*** Records

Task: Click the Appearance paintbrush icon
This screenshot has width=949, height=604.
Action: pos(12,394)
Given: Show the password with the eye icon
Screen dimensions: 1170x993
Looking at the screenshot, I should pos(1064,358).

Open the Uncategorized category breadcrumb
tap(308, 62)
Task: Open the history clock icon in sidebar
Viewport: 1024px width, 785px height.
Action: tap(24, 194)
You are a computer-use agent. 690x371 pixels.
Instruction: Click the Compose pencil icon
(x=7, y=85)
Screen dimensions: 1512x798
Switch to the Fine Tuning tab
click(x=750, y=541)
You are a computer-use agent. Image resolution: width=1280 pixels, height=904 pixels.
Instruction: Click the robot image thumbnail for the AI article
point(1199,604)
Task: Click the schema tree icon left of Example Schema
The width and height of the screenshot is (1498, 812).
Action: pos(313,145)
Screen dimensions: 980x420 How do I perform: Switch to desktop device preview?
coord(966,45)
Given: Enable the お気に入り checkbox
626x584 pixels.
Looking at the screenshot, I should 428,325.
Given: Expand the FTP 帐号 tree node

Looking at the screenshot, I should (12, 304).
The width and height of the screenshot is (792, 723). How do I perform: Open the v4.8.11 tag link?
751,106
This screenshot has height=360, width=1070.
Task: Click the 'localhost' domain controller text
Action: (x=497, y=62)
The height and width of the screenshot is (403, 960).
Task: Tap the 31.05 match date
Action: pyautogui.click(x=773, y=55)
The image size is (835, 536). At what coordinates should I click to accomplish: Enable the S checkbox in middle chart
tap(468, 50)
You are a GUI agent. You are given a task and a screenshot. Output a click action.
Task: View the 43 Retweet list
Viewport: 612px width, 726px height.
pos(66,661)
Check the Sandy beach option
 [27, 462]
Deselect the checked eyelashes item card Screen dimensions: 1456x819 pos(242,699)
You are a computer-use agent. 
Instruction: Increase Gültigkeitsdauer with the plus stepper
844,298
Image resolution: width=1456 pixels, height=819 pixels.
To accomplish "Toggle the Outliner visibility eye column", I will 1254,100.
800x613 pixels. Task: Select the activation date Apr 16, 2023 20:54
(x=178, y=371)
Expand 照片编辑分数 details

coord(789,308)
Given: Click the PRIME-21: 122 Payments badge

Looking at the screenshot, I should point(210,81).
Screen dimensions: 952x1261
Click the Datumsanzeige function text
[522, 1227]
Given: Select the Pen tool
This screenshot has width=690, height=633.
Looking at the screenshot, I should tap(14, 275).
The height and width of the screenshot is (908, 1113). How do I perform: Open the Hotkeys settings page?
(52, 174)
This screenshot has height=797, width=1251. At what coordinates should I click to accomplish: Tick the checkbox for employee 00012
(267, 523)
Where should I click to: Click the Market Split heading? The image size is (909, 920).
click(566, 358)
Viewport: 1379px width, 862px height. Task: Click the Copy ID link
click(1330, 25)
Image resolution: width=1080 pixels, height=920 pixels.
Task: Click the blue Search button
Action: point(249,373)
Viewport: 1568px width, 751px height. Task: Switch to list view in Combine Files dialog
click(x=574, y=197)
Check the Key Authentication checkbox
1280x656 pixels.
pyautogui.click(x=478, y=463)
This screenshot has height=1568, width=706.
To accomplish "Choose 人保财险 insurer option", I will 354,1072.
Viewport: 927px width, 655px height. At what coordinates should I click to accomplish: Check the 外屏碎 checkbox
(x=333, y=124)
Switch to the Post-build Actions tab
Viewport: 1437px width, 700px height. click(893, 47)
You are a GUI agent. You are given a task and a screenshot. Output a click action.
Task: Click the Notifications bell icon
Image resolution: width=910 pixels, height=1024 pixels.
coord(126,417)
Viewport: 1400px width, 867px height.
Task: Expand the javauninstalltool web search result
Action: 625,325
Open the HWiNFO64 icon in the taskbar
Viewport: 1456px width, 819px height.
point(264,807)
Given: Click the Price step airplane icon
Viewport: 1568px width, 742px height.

******

Report each line from the items above that contains the word "with".

Solution for this exercise:
Given: Show the password with the eye icon
Instruction: Increase Gültigkeitsdauer with the plus stepper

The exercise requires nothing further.